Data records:
########################################

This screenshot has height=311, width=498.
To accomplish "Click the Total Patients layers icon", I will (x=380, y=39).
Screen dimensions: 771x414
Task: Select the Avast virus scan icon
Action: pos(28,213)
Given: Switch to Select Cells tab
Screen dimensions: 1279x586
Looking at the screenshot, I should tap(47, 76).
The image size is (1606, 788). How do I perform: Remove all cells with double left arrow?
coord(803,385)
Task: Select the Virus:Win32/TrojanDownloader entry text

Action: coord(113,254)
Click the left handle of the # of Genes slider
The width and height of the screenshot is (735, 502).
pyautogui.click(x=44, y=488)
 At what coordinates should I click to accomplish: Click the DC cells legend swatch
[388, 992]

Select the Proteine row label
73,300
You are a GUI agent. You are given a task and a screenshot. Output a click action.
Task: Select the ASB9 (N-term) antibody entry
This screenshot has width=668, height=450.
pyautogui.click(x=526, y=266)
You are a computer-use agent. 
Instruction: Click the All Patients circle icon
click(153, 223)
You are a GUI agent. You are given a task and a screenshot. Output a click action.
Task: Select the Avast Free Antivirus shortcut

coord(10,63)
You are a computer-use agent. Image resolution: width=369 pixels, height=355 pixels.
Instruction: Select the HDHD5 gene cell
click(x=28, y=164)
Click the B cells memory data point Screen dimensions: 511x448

########################################

The entries above are to be transcribed in full and without error.

This screenshot has height=311, width=498.
To accomplish "Click the Total Patients layers icon", I will (x=380, y=39).
Screen dimensions: 771x414
Task: Select the Avast virus scan icon
Action: pos(28,213)
Given: Switch to Select Cells tab
Screen dimensions: 1279x586
Looking at the screenshot, I should tap(47, 76).
The image size is (1606, 788). How do I perform: Remove all cells with double left arrow?
coord(803,385)
Task: Select the Virus:Win32/TrojanDownloader entry text

Action: coord(113,254)
Click the left handle of the # of Genes slider
The width and height of the screenshot is (735, 502).
pyautogui.click(x=44, y=488)
 At what coordinates should I click to accomplish: Click the DC cells legend swatch
[388, 992]

Select the Proteine row label
73,300
You are a GUI agent. You are given a task and a screenshot. Output a click action.
Task: Select the ASB9 (N-term) antibody entry
This screenshot has width=668, height=450.
pyautogui.click(x=526, y=266)
You are a computer-use agent. 
Instruction: Click the All Patients circle icon
click(153, 223)
You are a GUI agent. You are given a task and a screenshot. Output a click action.
Task: Select the Avast Free Antivirus shortcut

coord(10,63)
You are a computer-use agent. Image resolution: width=369 pixels, height=355 pixels.
Instruction: Select the HDHD5 gene cell
click(x=28, y=164)
Click the B cells memory data point Screen dimensions: 511x448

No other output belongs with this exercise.